Pandora has been served a subpoena related to a federal investigation into personal information shared by smartphone apps "that run on the Apple and Android mobile platforms," according to an update to the SEC filing that announced the company's plans for an IPO.
Pandora said the government has informed the company it is "not a specific target in the investigation." The company believes other subpoenas "were issued on an industry-wide basis to the publishers of numerous other smartphone applications."
The investigation is most likely the result of a December 2010 Wall Street Journal article that showed what user data is shared by a wide range of popular smartphone apps. Other apps investigated for the article include Facebook, Foursquare, the New York Times, Shazam and Groupon.
Of the 101 apps the Journal investigated, 56 were found to transmit the user's phone ID without the user's consent while 47 were found to transmit the phone's location and five sent age, gender and other personal details. The Journal found that Pandora's apps for iPhone and Android shared age, gender, location and phone ID information with third parties.

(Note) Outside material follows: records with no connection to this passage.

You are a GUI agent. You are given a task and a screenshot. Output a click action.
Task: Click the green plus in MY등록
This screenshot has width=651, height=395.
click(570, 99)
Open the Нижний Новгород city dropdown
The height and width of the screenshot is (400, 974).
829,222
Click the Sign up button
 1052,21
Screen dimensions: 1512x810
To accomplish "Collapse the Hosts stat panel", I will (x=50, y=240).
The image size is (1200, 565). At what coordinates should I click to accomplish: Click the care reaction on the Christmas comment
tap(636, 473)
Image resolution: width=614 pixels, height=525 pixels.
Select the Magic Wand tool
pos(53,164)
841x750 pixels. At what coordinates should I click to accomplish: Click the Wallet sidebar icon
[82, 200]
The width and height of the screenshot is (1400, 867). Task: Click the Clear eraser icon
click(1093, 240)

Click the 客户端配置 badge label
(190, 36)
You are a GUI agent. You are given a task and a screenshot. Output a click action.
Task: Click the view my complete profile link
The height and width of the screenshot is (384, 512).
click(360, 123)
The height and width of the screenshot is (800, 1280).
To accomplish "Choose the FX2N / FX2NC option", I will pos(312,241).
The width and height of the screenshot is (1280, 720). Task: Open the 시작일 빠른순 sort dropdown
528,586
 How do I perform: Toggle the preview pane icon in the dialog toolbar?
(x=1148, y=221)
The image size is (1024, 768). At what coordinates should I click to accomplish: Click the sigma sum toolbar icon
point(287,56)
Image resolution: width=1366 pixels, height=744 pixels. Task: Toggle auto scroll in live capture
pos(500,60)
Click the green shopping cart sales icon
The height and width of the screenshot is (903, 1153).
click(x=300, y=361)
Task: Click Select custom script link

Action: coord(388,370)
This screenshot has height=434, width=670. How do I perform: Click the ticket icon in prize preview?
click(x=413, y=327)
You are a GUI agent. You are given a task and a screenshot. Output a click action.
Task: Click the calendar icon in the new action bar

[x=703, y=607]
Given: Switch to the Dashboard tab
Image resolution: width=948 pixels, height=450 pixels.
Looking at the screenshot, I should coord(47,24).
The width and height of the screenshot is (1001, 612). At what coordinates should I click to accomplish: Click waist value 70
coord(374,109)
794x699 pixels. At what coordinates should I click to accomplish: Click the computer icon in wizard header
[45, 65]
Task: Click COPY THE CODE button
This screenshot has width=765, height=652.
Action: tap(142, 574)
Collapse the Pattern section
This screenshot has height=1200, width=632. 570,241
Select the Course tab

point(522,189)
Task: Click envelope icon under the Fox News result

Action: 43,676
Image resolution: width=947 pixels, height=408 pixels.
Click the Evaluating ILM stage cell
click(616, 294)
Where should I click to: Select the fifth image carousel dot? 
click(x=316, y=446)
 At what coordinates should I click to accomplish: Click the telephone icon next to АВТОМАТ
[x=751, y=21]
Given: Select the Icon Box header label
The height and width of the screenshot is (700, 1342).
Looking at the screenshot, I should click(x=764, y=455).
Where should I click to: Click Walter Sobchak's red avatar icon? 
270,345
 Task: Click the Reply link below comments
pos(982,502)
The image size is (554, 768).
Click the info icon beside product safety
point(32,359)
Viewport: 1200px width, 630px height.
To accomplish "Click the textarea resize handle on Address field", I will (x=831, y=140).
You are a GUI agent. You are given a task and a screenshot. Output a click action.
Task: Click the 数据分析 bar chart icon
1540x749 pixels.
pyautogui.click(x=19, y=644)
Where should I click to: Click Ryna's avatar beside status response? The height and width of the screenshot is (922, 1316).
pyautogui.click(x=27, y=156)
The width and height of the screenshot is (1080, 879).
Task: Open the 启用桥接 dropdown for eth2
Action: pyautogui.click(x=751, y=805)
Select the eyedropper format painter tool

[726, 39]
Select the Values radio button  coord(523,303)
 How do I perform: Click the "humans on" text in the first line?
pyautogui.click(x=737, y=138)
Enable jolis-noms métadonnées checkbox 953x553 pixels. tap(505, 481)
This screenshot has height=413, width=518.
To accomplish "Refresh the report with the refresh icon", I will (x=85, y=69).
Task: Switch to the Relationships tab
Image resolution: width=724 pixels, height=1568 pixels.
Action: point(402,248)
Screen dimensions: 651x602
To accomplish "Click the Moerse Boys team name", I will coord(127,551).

What will become of this investigation is difficult to say at this point. In its SEC filing, Pandora warned it may be subject to "fines by credit card companies and loss of our ability to accept credit and debit card payments" as a result of claims or allegations that it violated laws and regulations related to privacy and data security. But keep in mind that this statement came in the filing's "risk factors" section. Companies are required to disclose this type of contingency in order for investors to decide whether or not to invest in their stocks. Thus, Pandora's admission of risk surrounding the subpoena is less a dire warning and more a legal obligation.